I guess I am glad to still have my old-fashioned phone wiring and service. Any old phone I have still just plugs in and works.

Dude111
01-05-2015, 04:06 AM
I have a cordless phone I got from salvation army a few months ago (A 46Mhz phone) and it works OK over the digital phone system we have. (Cable company)

Some of the audio IS TOO LOUD HOWEVER and you can really hear what it sounds like when listening on an ANALOG phone.... LIKE CRAP!!

But MY voice sounds MUCH NICER to people I am talking to...... (Not as constrained (Would sound EVEN BETTER if it was 100% analogue all thru like it was in the 80s))

zeno
01-05-2015, 07:23 AM
Just plug it in. I use a 50's WE dial phone at my desk.
If for no other reason I can hear it. When I gotta get
through a phone menu I use a portable then switch over.

73 Zeno:smoke:

lnx64
01-05-2015, 10:55 AM
Got a 302 Western Electric plugged into Vonage V-Portal directly, no issues. Not sure what's even in this digital to analog phone adapter, sounds like snake oil to me.

CoogarXR
01-05-2015, 11:55 AM
He could be talking about a bluetooth adapter, I have seen those. It's a box that connects to a cell phone bluetooth signal, and converts it to an analog phone line. That way when you are at home, your cell phone serves as your analog phone line, and you can use your old phones with it. I actually considered buying one of those when I ditch my analog service some day.

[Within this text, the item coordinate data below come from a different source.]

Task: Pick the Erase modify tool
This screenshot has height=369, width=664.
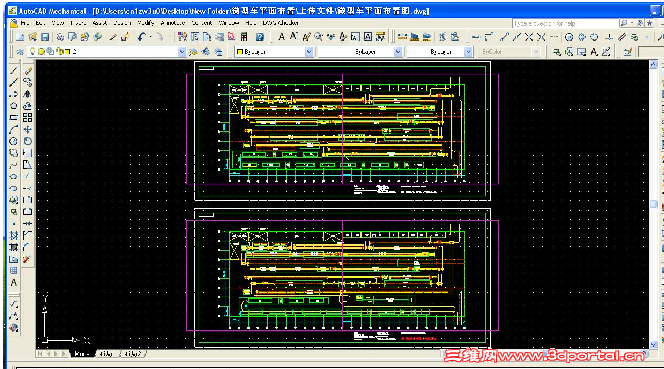Action: point(28,71)
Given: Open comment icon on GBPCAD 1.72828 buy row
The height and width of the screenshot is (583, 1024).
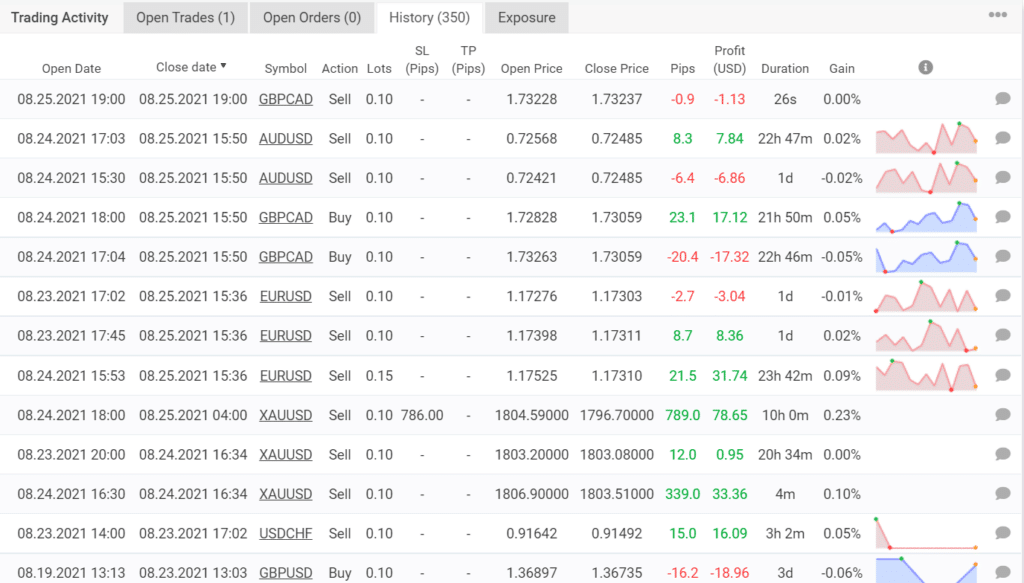Looking at the screenshot, I should tap(1002, 218).
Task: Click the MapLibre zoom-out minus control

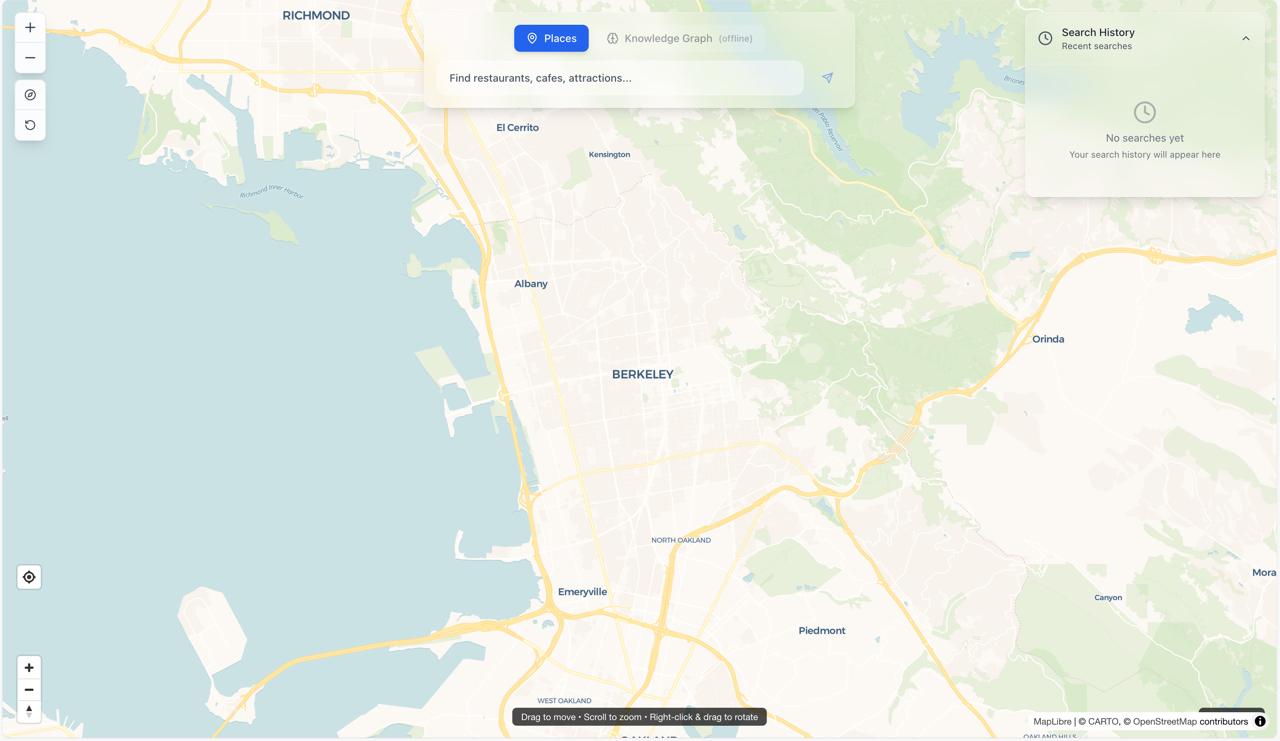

Otherwise, if you are just talking about "digital voice" service from your cable provider or whatever, any old landline phone will work with that (however, I have heard that they don't have the power to ring multiple phones with the old bell-ringers)

Olorin67
01-05-2015, 12:14 PM
I have a 1940s Western electric in my living room, works fine with my cable company (time warner) phone service. Dials out just fine.

Dude111
01-06-2015, 04:27 AM
Congrats on your 1940s phone!!! :)

Jon A.
01-06-2015, 05:00 AM
One reason I use my old pulse-dialer with keypad is that it's part of my clock radio. I also have a 1983 Northern Telecom tone-dialer. I just plug straight into the wall.

Celt
01-06-2015, 05:20 AM
Up until I turned off my land-line service...I could still use my old rotary candlestick phone, without any modification on the same service for my dial up modem, fax machine and digital telly-o-fone.

http://videokarma.org/attachment.php?attachmentid=178068&d=1363111954

Electronic M
01-06-2015, 12:19 PM
I have a 1940s Western electric in my living room, works fine with my cable company (time warner) phone service. Dials out just fine.

Same here I've got two 40's era phones up stairs and a 60's wall phone in my shop area...Though I'm only ringing two of them since the one in my room has a broken ringer (which is the main reason I wanted that one in my room).

Olorin67
01-06-2015, 12:29 PM
with old phones that don't ring, its often because the phone is eqipped with a frequency selective ringer for party-line service. those can be identified by a weighted clapper and a reed like spring.

Electronic M
01-06-2015, 01:01 PM
Could be, but IIRC some of the ringer wires were removed and left hanging by a previous owner, so it likely was intentionally disabled. I have no intention of fixing it. There are too many assholes that call at ungodly hours of the morning, and I'd eventually end up throwing any phone guilty of ruining my sleep out a (possibly closed) window window in a half awake, enraged, stupor. No ringer volume on that one to adjust either.